22 April, 2013 - Steph Gaut
Education really is a cornerstone of societies around the world. The knowledge and skills learned at school as well as the social connections made often contribute to job opportunities, providing a way for people to break free from poverty. But without inclusive education, people with disabilities are often denied this opportunity and are more likely to remain inside the ongoing cycle of poverty and disability.
This week is Global Action Week, a worldwide annual initiative from Global Campaign for Education. Under the slogan “Every child needs a teacher” the 2013 Global Action Week aims to raise awareness of the global teacher shortage, particularly in developing nations and how despite rising enrolments a lack of teachers means schools are just buildings.

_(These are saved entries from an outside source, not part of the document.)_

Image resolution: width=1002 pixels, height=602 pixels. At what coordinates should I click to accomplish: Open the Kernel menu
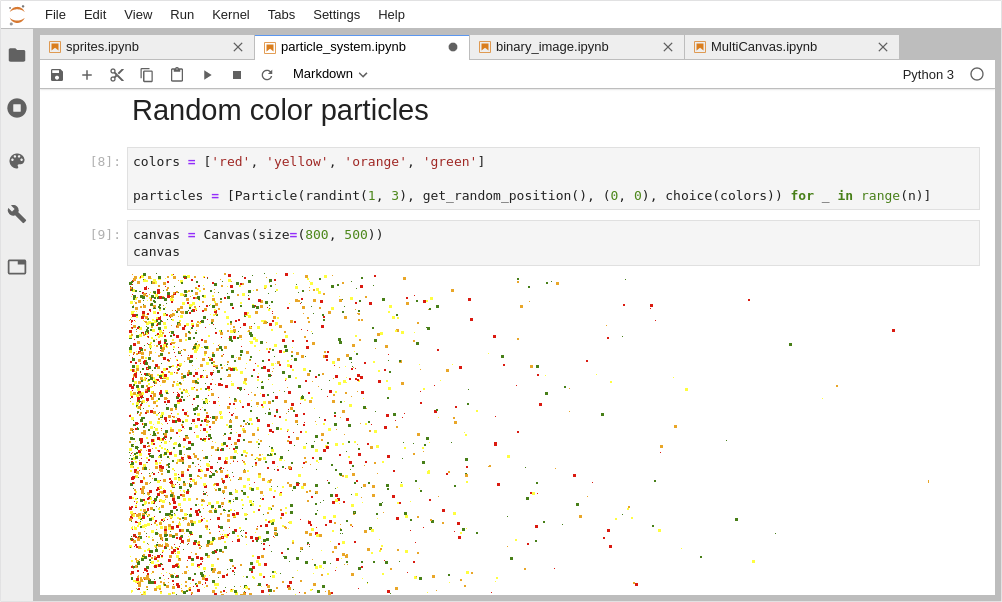pos(230,14)

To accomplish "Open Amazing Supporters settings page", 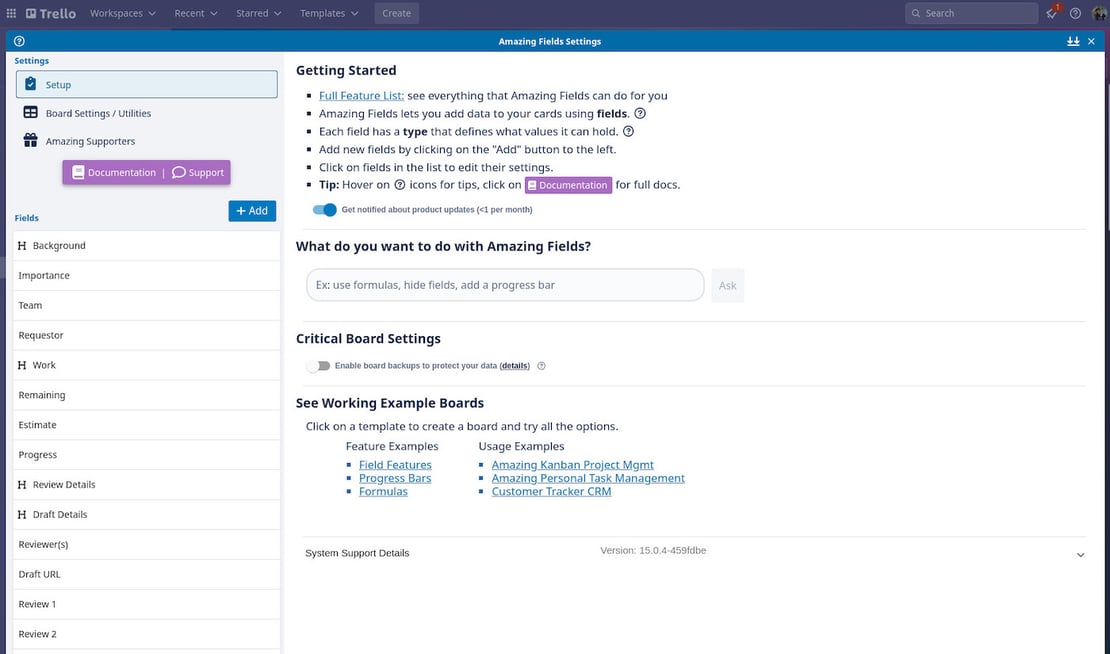I will point(90,141).
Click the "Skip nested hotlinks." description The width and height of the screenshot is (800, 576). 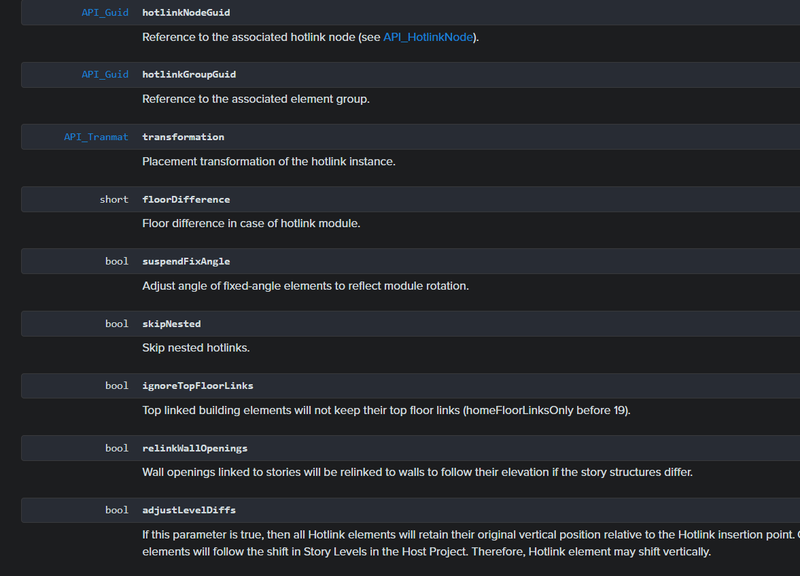(x=196, y=348)
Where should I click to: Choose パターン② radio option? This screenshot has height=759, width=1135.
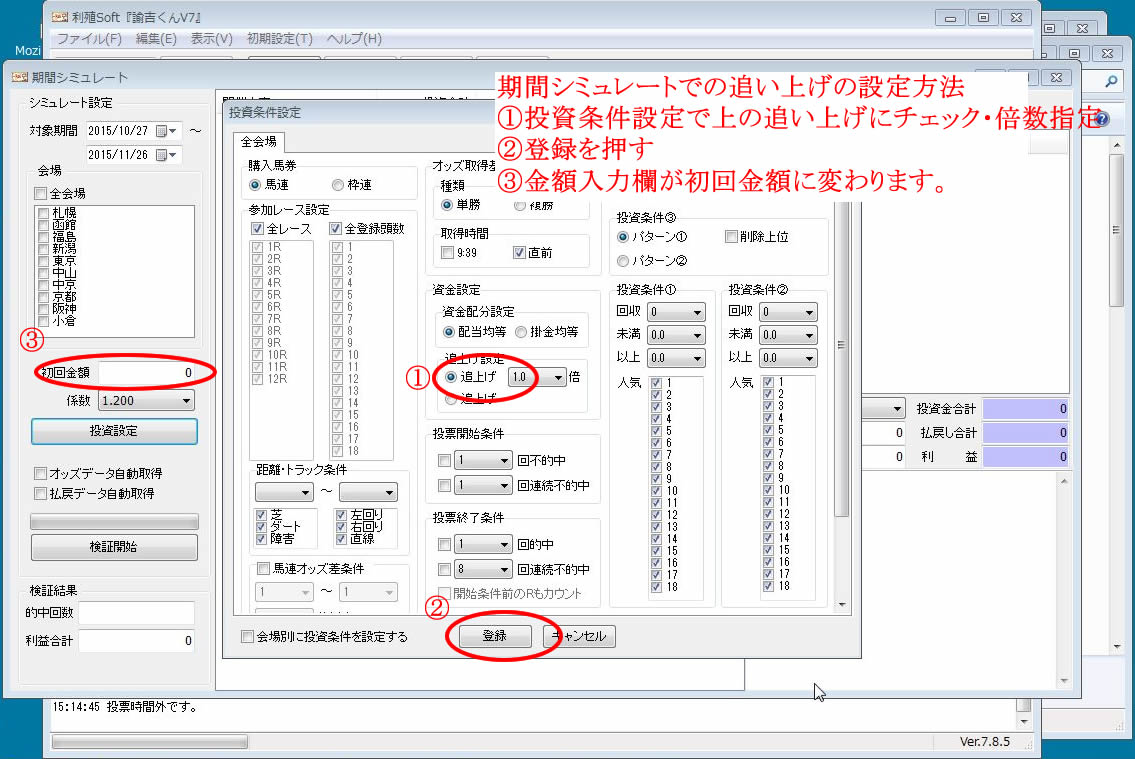tap(624, 261)
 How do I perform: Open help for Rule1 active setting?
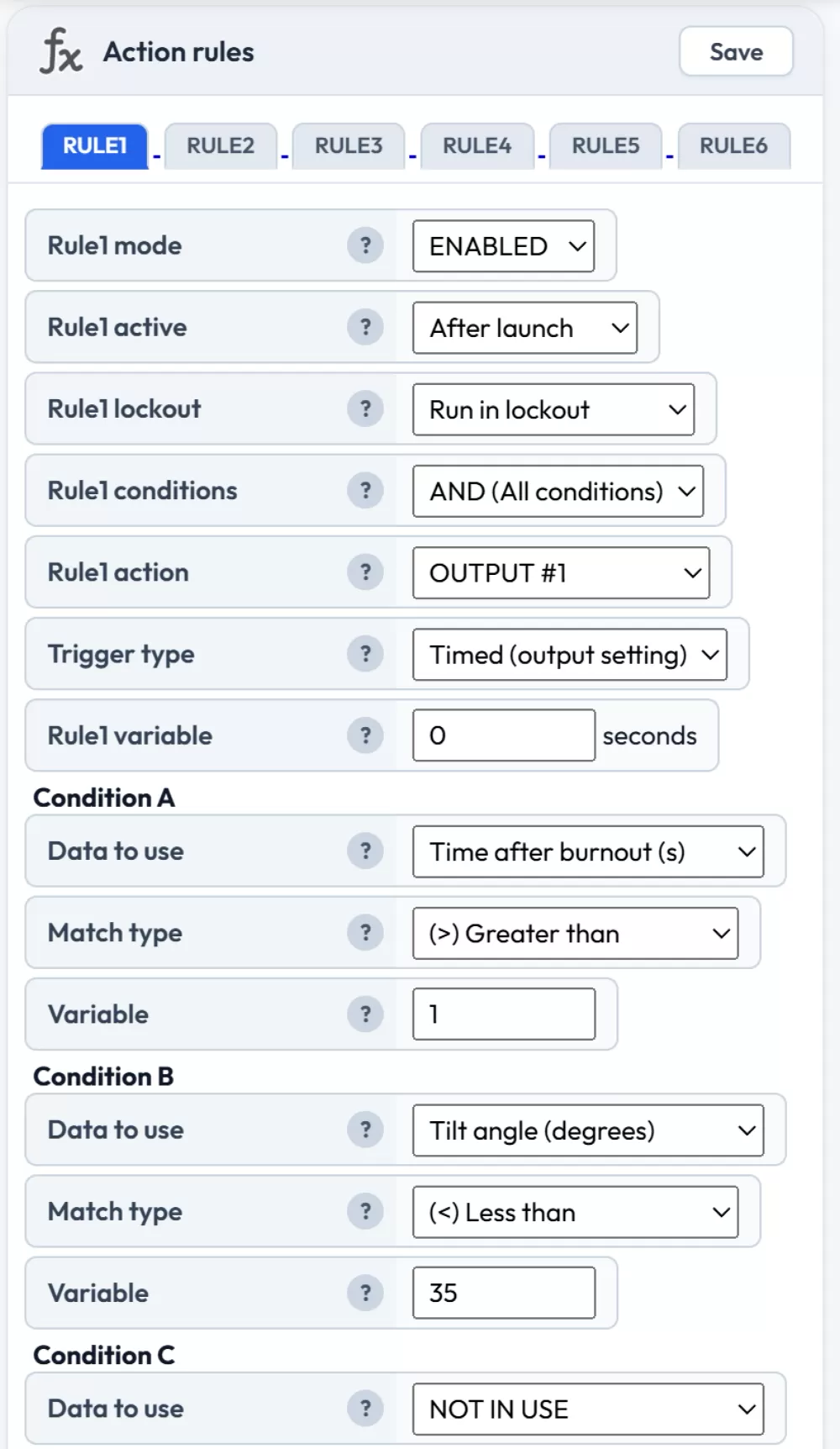pyautogui.click(x=365, y=327)
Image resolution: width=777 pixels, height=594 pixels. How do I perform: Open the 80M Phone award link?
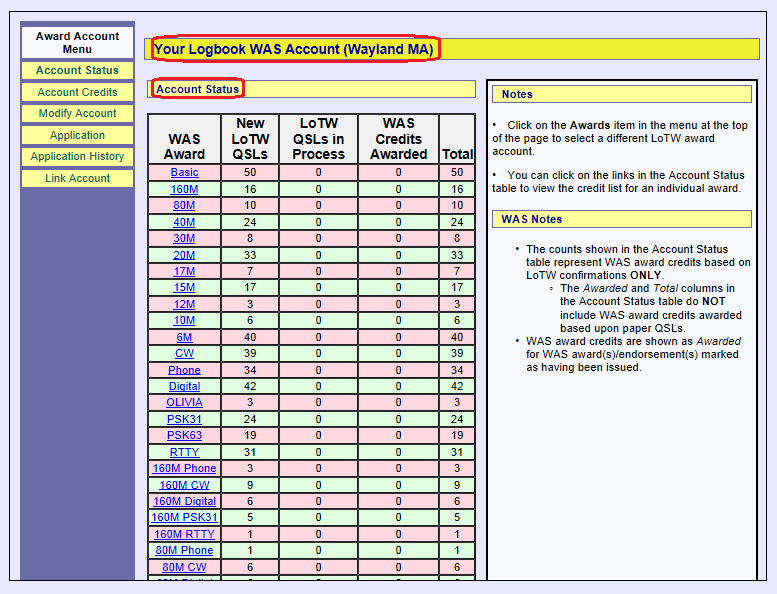(184, 550)
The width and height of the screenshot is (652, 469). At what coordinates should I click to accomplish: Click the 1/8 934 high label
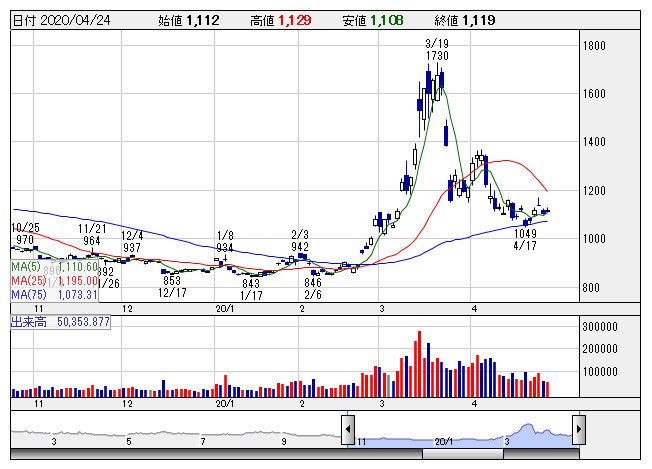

Kingsley knows what a difference an education can make. Blind since birth, Kingsley often missed out on many opportunities, including going to school. But now he stands tall and dreams of change, thanks to the power of education.
The CBM-partner school in Cameroon is purpose built for children with vision impairment and has made an enormous impact on Kingsley’s life. Starting school at 12, Kingsley has now completed his schooling. He is fluent in French and English; the confidence he received from his education has given Kingsley hope and purpose, and he was unanimously elected to be his village’s adviser and spokesman at community meetings – as everyone realised he had so much to contribute. Kingsley also sits on the local council, showing how development work and community outreach is shifting perceptions and breaking the barriers for people with a disability. Thanks to the education opportunities offered through CBM, Kingsley is looking forward to a brighter future.
“I’m going to university next year and I’m going to become a teacher .Going to school with sighted students doesn’t frighten me. I know that I can do it also!”
CBM works in the poorest places to modify existing schools to make them more accessible, promotes inclusive education, and provides local teachers with the training they need to support students with disabilities. We are also working with communities to break down discrimination and stigma associated with disabilities throughout families, communities and at a policy level to ensure education is accessible to all.
So as we remember this week the need for teachers around the world, let’s remember that teachers also need training on how to make education accessible for all.